Le Comité européen des droits sociaux a condamné l’Etat belge pour le manque de places d’hébergement et de solutions d’accueil adaptées pour les personnes handicapées lourdement dépendantes. Une première victoire pour les associations du secteur. Des actions individuelles en justice pourraient suivre.
Le 13 décembre 2011, la Fédération internationale des Ligues de droits de l’homme (FIDH) avait introduit une réclamation collective au nom d’une vingtaine d’associations représentatives du secteur du handicap en Belgique. Ces dernières interpellent en effet depuis de nombreuses années les autorités belges sur la situation dramatique dans lesquelles sont plongées les adultes handicapées de grande dépendance (personnes polyhandicapées, souffrant d’autisme, de lésions cérébrales acquises ou atteintes d’une infirmité cérébrale), et leurs familles, faute de solutions d’accueil adaptées. Sans aucun résultat… Mais le verdict du Comité européen des droits sociaux, rendu public le 29 juillet, pourrait faire évoluer les choses.
Négation des besoins des handicapés
En suivant les plaignants, cet organe quasi-judiciaire du Conseil de l’Europe s’est montré en tout cas très sévère vis-à-vis de la Belgique. Il n’a retenu aucune des justifications que le gouvernement belge a fait valoir dans son dossier de 112 pages. Pour lui, la carence relevée quant au nombre de places (suffisant) dans des centres d’accueil et d’hébergement pour les personnes handicapées adultes de grande dépendance est constitutive de violation de la Charte sociale européenne.
Selon le Comité, il incombe à l’État (incluant les trois régions) de prendre des initiatives concrètes pour remédier à cette carence et permettre à chacun de bénéficier des droits reconnus. Réfutant la crise économique et la prolongation de la durée moyenne de vie des personnes handicapées mises en avant par la Belgique pour expliquer cette situation, le Comité a parlé de « négation des besoins des personnes handicapées » et dit qu’il ne pouvait se satisfaire des promesses de plans pluriannuels.

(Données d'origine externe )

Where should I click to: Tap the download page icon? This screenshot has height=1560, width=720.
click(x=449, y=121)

Par ailleurs, le Comité a aussi pointé du doigt le fait que les places disponibles ne profitent pas toujours aux plus dépendants. Du fait qu’il n’existe pas de priorité d’accès, des institutions refusent l’accueil en raison de la lourdeur du handicap. Or cela est illégal car discriminatoire.

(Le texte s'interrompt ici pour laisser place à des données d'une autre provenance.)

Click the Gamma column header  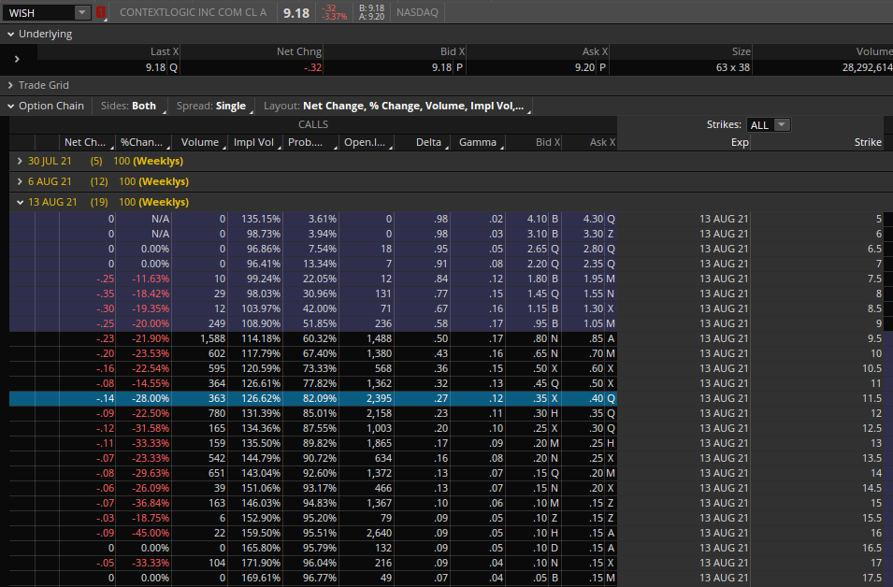tap(478, 142)
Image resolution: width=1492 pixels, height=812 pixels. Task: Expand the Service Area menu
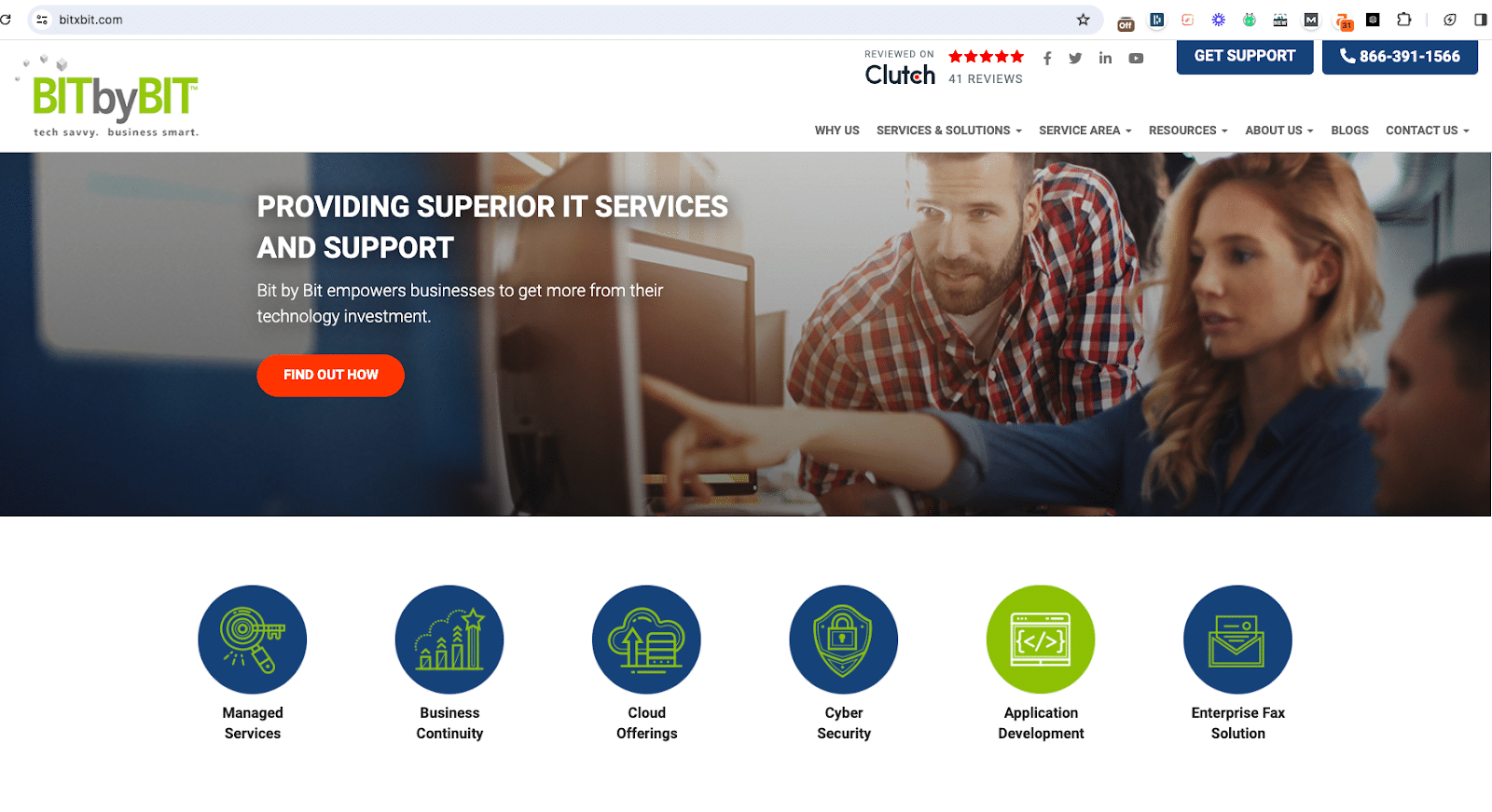(x=1085, y=131)
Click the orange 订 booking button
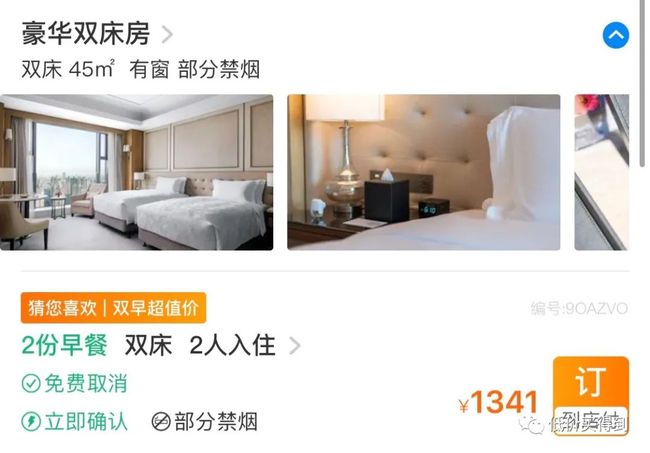The image size is (650, 453). (x=591, y=396)
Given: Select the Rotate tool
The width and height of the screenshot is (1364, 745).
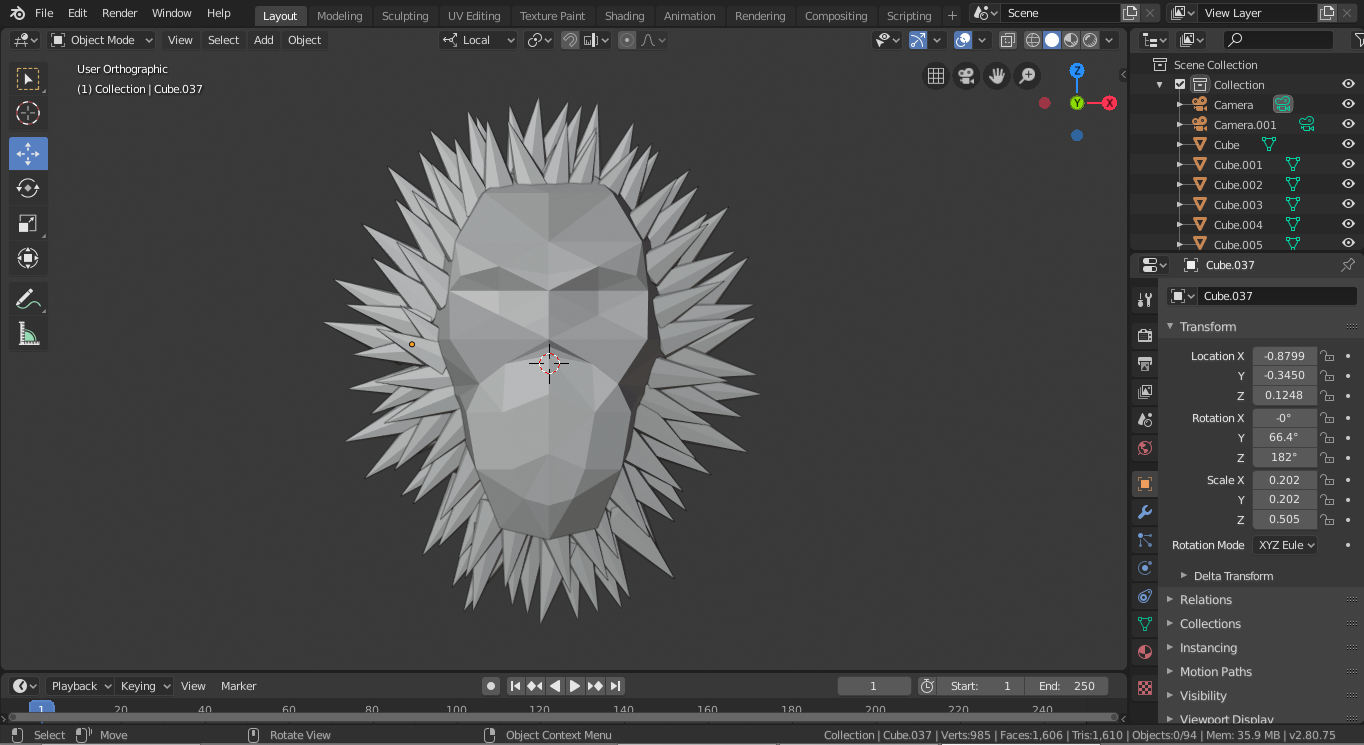Looking at the screenshot, I should coord(28,189).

Recours individuel en justice
En ayant ainsi obtenu la condamnation de l’Etat belge pour violation de la Charte sociale européenne, on peut espérer une révision en profondeur de la politique et des moyens accordés au handicap de grande dépendance. Plus de 73.000 adultes sont ici concernées. Mais cette décision permettra aussi à ces personnes handicapées de grande dépendance, ou à leurs familles, de déposer plainte au tribunal en mettant en avant l’inaction des pouvoirs publics mis en évidence par le Comité européen dont la « jurisprudence » est d’application immédiate devant les juridictions nationales. Des astreintes financières pourraient même être demandées par ces personnes qui ne parviennent pas à avoir accès aux solutions d’accueil qu’elles réclament.
P.G.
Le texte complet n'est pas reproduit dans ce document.